* [Task directions]:
Copy, from the data below, each line that has the word "button".

[Collected data]
· · · · ·

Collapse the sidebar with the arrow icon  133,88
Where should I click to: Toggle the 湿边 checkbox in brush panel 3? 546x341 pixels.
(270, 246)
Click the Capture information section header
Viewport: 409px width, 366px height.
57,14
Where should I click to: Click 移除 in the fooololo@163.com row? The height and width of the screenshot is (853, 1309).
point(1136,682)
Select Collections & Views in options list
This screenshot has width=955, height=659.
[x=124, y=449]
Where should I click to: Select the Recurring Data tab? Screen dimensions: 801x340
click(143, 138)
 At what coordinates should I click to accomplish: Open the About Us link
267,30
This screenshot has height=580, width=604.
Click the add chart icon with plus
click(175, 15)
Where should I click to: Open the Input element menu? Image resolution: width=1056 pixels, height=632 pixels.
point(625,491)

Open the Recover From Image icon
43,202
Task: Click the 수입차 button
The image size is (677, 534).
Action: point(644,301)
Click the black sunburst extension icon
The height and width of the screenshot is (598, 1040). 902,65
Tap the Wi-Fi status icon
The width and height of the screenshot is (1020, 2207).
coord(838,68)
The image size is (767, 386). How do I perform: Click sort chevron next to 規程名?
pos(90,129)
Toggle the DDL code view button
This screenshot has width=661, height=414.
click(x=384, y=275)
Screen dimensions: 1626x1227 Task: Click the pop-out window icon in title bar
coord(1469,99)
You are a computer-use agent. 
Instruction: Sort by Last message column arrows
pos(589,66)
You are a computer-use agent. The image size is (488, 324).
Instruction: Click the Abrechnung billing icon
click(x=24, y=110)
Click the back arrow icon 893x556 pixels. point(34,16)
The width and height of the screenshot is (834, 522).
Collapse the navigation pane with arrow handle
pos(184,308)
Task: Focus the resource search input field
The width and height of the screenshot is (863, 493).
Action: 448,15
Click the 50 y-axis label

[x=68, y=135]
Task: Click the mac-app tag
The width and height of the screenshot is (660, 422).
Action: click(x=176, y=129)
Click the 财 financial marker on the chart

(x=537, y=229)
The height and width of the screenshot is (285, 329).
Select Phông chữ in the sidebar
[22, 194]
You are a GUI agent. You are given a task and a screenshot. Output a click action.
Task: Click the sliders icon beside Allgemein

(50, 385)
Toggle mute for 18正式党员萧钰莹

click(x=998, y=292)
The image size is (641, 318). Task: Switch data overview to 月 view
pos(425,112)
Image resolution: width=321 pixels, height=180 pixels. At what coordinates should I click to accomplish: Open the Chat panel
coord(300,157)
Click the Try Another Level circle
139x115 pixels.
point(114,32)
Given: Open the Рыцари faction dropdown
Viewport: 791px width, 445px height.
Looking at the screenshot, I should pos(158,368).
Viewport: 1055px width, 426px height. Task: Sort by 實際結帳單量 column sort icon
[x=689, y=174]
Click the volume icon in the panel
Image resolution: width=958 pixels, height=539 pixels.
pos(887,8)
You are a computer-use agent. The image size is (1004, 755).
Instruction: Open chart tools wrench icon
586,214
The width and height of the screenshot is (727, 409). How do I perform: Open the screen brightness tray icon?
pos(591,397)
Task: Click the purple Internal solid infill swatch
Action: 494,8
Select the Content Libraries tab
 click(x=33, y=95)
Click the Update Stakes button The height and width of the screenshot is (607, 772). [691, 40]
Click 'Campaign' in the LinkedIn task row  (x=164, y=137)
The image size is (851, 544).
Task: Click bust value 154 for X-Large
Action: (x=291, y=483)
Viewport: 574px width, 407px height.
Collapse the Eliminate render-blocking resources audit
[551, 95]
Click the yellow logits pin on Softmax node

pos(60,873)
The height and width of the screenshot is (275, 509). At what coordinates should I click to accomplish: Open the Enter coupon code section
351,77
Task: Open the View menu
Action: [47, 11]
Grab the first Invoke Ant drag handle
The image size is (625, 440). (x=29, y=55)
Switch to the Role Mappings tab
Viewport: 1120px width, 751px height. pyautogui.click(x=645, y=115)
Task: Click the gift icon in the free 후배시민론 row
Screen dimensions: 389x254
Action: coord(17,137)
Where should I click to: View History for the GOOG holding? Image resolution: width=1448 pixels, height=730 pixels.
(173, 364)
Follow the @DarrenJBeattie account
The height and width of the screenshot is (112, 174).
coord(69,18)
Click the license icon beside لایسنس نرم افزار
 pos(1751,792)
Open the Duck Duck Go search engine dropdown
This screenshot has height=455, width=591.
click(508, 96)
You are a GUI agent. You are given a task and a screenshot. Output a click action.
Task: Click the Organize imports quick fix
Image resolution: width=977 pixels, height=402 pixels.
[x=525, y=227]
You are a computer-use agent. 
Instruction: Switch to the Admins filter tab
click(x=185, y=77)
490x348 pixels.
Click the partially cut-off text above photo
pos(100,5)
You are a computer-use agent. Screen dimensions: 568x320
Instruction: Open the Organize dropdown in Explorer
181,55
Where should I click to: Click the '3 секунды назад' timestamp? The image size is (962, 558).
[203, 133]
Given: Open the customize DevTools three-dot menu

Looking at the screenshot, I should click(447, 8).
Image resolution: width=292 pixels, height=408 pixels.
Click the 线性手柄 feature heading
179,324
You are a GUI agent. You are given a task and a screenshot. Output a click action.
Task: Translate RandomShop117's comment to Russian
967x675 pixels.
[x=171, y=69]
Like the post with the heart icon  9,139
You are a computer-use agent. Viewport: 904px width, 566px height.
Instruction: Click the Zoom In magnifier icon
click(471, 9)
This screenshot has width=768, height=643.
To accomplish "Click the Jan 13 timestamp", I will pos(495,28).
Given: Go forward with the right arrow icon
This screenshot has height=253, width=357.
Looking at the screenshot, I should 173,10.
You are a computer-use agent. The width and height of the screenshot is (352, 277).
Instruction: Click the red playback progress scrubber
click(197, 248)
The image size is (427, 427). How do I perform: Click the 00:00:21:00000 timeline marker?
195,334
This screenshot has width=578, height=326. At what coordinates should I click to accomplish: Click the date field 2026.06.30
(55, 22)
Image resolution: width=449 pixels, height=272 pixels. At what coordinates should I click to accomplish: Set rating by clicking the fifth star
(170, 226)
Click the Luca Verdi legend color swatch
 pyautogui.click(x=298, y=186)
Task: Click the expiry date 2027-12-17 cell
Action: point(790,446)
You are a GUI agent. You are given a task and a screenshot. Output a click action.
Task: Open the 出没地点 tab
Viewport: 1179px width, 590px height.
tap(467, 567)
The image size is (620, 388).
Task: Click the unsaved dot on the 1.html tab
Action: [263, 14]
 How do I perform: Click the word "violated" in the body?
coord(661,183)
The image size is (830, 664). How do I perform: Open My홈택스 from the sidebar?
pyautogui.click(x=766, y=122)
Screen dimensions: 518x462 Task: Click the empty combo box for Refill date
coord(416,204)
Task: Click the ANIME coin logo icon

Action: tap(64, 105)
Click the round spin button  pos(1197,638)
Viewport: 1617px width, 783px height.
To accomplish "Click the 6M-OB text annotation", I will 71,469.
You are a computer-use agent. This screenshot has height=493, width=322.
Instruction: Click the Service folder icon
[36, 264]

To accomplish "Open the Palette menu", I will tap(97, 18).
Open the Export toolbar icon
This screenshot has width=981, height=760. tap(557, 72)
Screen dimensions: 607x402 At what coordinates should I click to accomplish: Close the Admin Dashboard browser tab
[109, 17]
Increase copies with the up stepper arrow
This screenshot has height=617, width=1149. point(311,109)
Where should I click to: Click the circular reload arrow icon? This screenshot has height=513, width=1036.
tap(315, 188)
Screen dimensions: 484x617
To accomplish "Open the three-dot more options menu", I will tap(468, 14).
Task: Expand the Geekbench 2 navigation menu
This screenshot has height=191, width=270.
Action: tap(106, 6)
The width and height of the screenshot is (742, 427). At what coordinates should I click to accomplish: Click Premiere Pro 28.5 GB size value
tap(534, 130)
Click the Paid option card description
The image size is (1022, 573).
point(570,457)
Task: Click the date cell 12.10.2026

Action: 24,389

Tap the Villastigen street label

· · · · ·

* [Response]:
Task: Click the 수입차 button
Toggle the DDL code view button
Click the Update Stakes button The height and width of the screenshot is (607, 772). [691, 40]
Click the round spin button  pos(1197,638)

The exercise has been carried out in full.